> **Aufgaben**:
1. An welchem Datum findet laut dem Dokumentabschnitt der Nominierungsparteitag der Libertarian Party statt?
2. Übersetzen Sie den folgenden Satz aus dem Dokumentabschnitt ins Englische: „Da Superdelegierte ihre Meinung allerdings jederzeit ändern können, ist solch eine Festlegung nur von bedingter Aussagekraft.“
3. Geben Sie den Dokumentabschnitt wortgetreu wieder, beginnend bei „Libertäre Konkurrenz für“ und endend bei „Präsidentschaftswahlkampf ziehen würde.“.

> **Dokumentabschnitt**:
======
Bei ihrem Werben um diese Superdelegierten setzt Clinton ihrem Wahlkampfmanager Howard Wolfson gegenüber CNN zufolge auf Umfragen, die ihr gegenüber McCain einen besseren Stand vorhersagen als Obama. Einer landesweiten Erhebung der Los Angeles Times zufolge, würde sie derzeit zwar nur geringfügig besser gegen den republikanischen Kandidaten abschneiden als ihr demokratischer Konkurrent - allerdings könnten einige Funktionäre der Demokratischen Partei den Bradley-Effekt fürchten, wonach schwarze Bewerber in einer geheimen Wahl potentiell weniger Stimmanteile erreichen als in den Umfragen dazu. Gerade in West Virginia gibt es allerdings auch Wähler, die offen zugeben, dass sie zwar für Clinton aber – wie es David Paleologos vom Political Research Center der Suffolk-Universität diplomatisch formulierte - "for some reason" niemals für Obama stimmen würden, weshalb dieser den Bundesstaat bei den Wahlen im November möglicherweise "abschreiben" könne. Auch in anderen "Swing States", die für einen Sieg in der Präsidentschaftswahl im November von entscheidender Bedeutung sind, führt Clinton gegen McCain in den Umfragen wesentlich deutlicher als Obama. Aus diesem Grund kam eine Umfragenübersicht mit einer Prognose der im November entscheidenden Wahlmännerstimmen zu dem Ergebnis, dass Obama klar gegen McCain verlieren würde, während ihn Clinton dagegen mit noch größerem Abstand besiegen könnte.

Trotzdem verbuchte der Senator aus Illinois bei der offiziellen Unterstützung durch Superdelegierte mehr Zuwächse als Clinton. ABC und die New York Times berichteten Ende letzter Woche übereinstimmend, dass er erstmals seit Beginn des Vorwahlkampfes auf mehr solche Entscheider zählen könne als seine Rivalin. Da Superdelegierte ihre Meinung allerdings jederzeit ändern können, ist solch eine Festlegung nur von bedingter Aussagekraft. Gleichwohl scheinen sich die amerikanischen Medien bereits auf einen Sieger geeinigt zu haben: Das Time Magazine erschien diese Woche mit einem entspannt lächelnden Obama auf dem Cover und der Bildunterschrift "And the winner is …".

Libertäre Konkurrenz für John McCain

Bei den Republikanern bekam der Gewinner, der dort seit längerem feststeht, nun Konkurrenz von einem ehemaligen Parteigenossen: Am Montag erklärte Bob Barr seine Absicht, für die Libertarian Party kandidieren zu wollen. Deren Nominierungsparteitag findet am 22. Mai statt. Vorher war lange spekuliert worden, ob Ron Paul, ein im Rennen um die republikanische Kandidatur chancenloser Bewerber, der bereits 1988 für die Libertären antrat, noch einmal für sie in den Präsidentschaftswahlkampf ziehen würde.
======
> **Datenabschnitt**:
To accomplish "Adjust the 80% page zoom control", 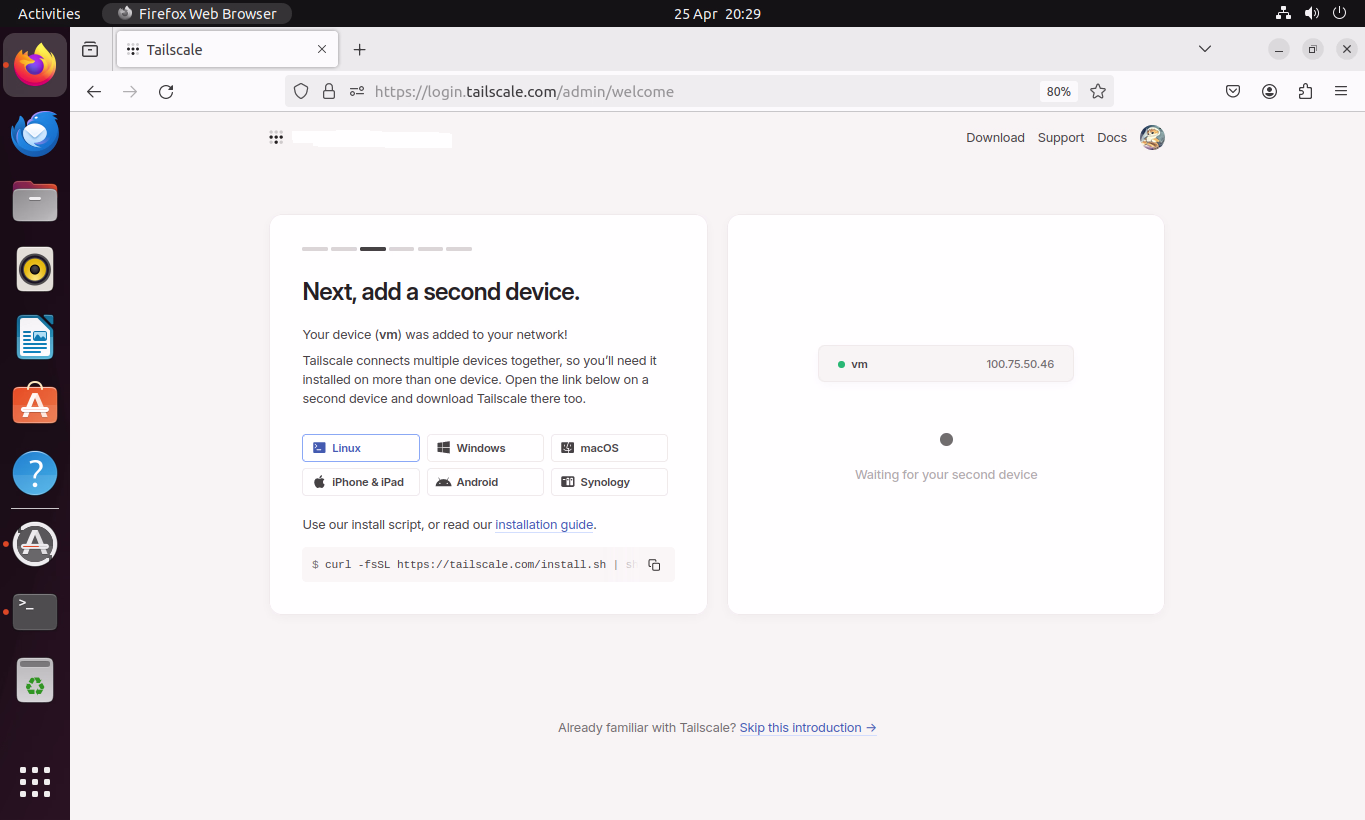I will point(1058,91).
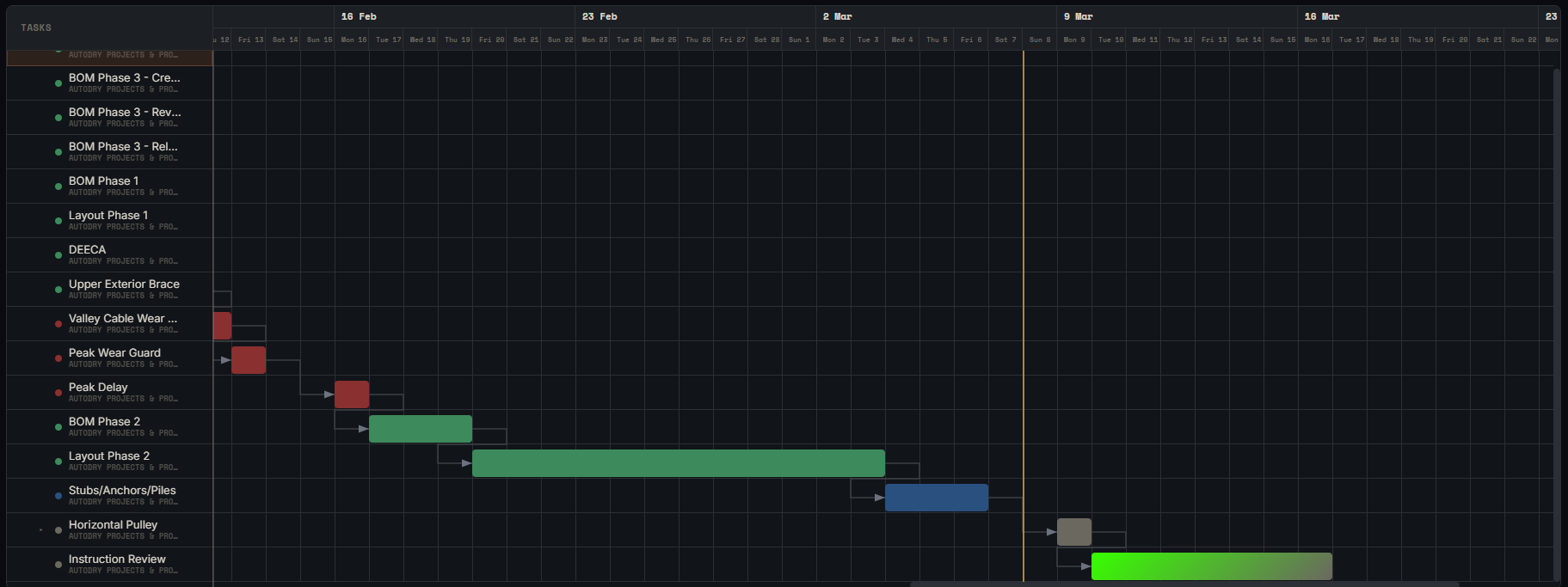Click the 23 Feb week header
The height and width of the screenshot is (587, 1568).
[x=600, y=16]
======
> **Ergebnisse**:
1. Am 22. Mai.

2. However, since superdelegates can change their minds at any time, such a commitment has only limited significance.

3.
Libertäre Konkurrenz für John McCain

Bei den Republikanern bekam der Gewinner, der dort seit längerem feststeht, nun Konkurrenz von einem ehemaligen Parteigenossen: Am Montag erklärte Bob Barr seine Absicht, für die Libertarian Party kandidieren zu wollen. Deren Nominierungsparteitag findet am 22. Mai statt. Vorher war lange spekuliert worden, ob Ron Paul, ein im Rennen um die republikanische Kandidatur chancenloser Bewerber, der bereits 1988 für die Libertären antrat, noch einmal für sie in den Präsidentschaftswahlkampf ziehen würde.